Jenna, originally from Sotkamo, already began her success story at a young age. At the 2009 Finnish Championship, at only 14-years old, she won silver in the 100 metre breaststroke youth series and bronze in the adult series. That same year, she won her first international medal at the European Youth Olympic Festival by finishing second in both the 100 and 200 metre distances.
There are two different classes in swimming on European and World Championship level: the long course on a 50-metre track and the short course on a 25-metre track. Jenna has been particularly successful in short course competitions. In 2015, Jenna reached her best results to date by winning gold medals in both the 50 metre and 100 metre short course competitions.
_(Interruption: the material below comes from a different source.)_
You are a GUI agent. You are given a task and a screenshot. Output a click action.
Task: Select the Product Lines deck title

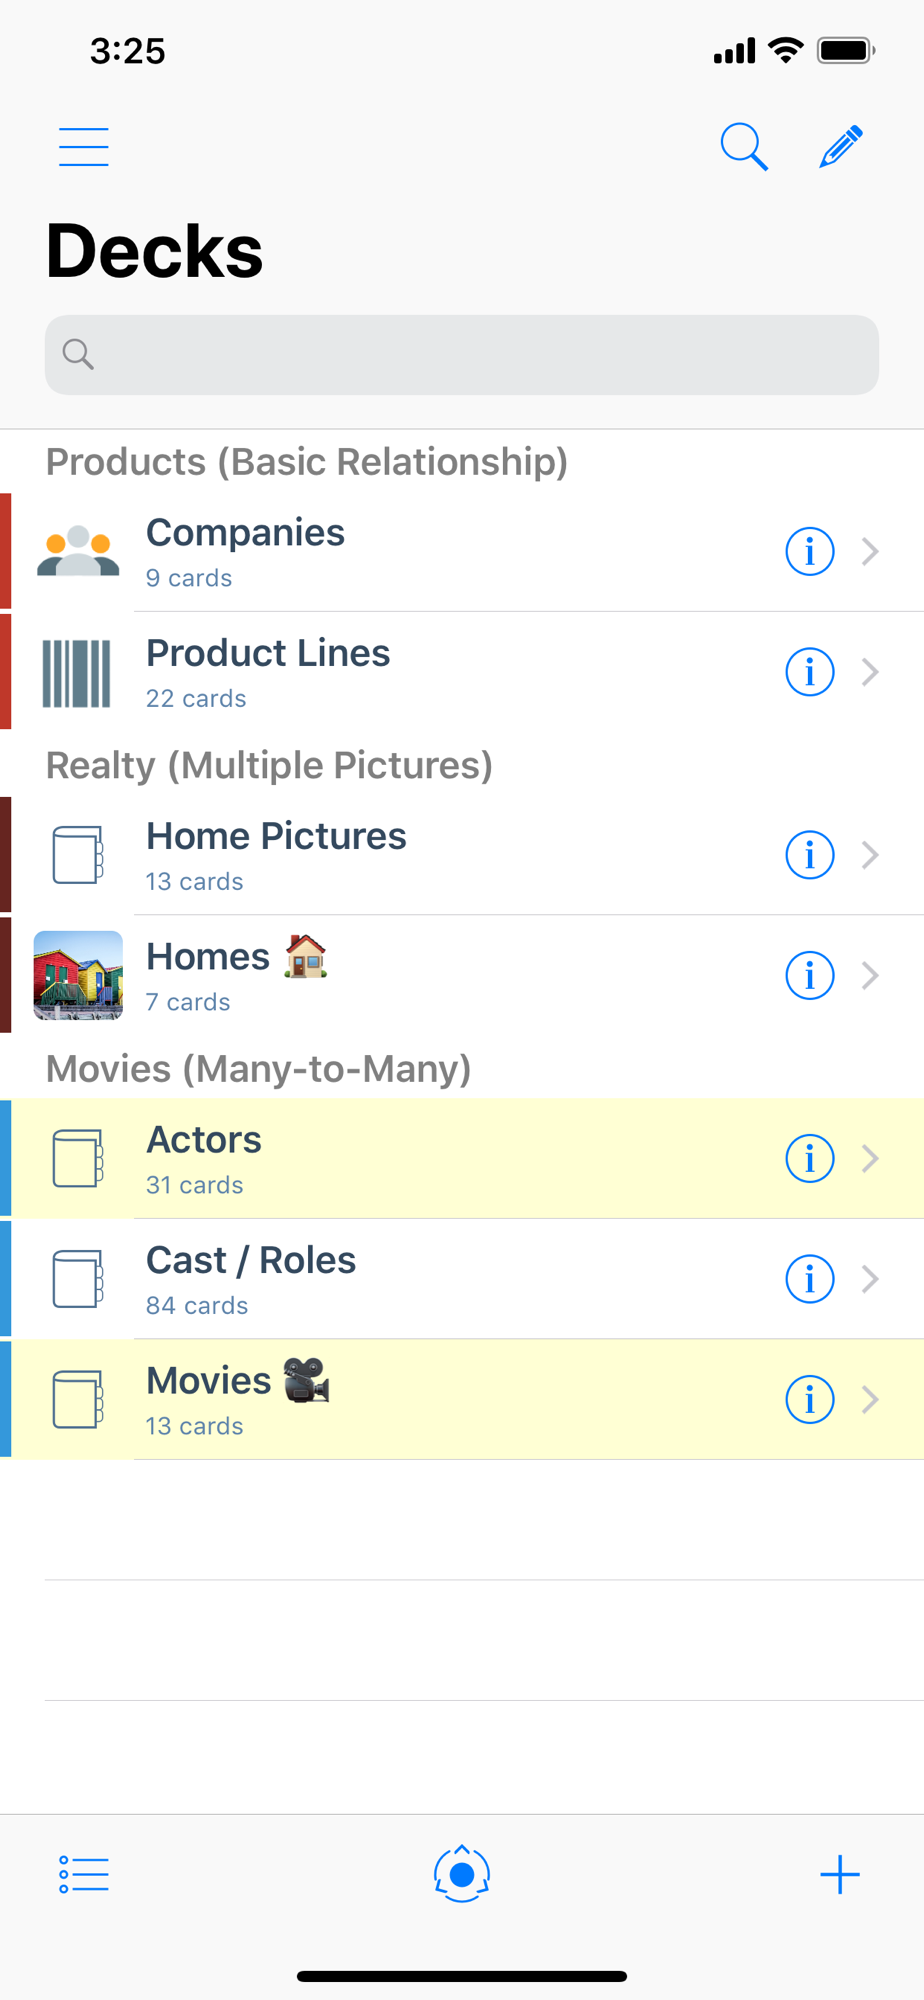268,653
She also won European Championship medals in the following two years.
The 2018 to 2019 season was a tough one, and swimming was difficult despite hard training. Jenna reminded herself that training well doesn’t mean the same as training a lot, and that it is important to stay sensible and patient. It is also important to take breaks from training - this is where friends and family play an important part.
Once these principles were implemented, training began to be more pleasant, which also reflected positively on Jenna’s condition: in the 2019 European Championship short course competition she once again reached the podium. As Jenna has said, success rarely teaches you something and it is the failures that help you grow the most.
In 2019, as a change from competitive swimming focusing on individual performance, Jenna took part in the new International Swimming League (ISL) as the only Finn. In the league, you don’t only swim as an individual as the results of the events add to the total points of the team. Through this new format, Jenna wants to avoid becoming set in her ways and gain new perspective on the sport.
In the ISL, Jenna swims in Team Iron, which is captained by the Hungarian Katinka Hosszú, a three-time Olympic champion. Collaborating with world-class swimmers and Olympic medallists is ideal for providing inspiration and motivation for the future.
The next big challenge is already clear: the 2020 Tokyo Summer Olympics. In order to be able to compete in Tokyo, swimmers must meet certain qualifying time requirements by the beginning of July. Jenna’s goal is to earn her place on the Olympic team at the long course European Championship held in Budapest this May.
Even though competition is hard on an international level and Olympic swimming is only done on the long track, Jenna already fought her way to swim in the two previous Summer Olympics. In 2016 in Rio, she swam incredible Finnish record times in 100 and 200 metre breaststrokes. Only time will tell what achievements the future holds!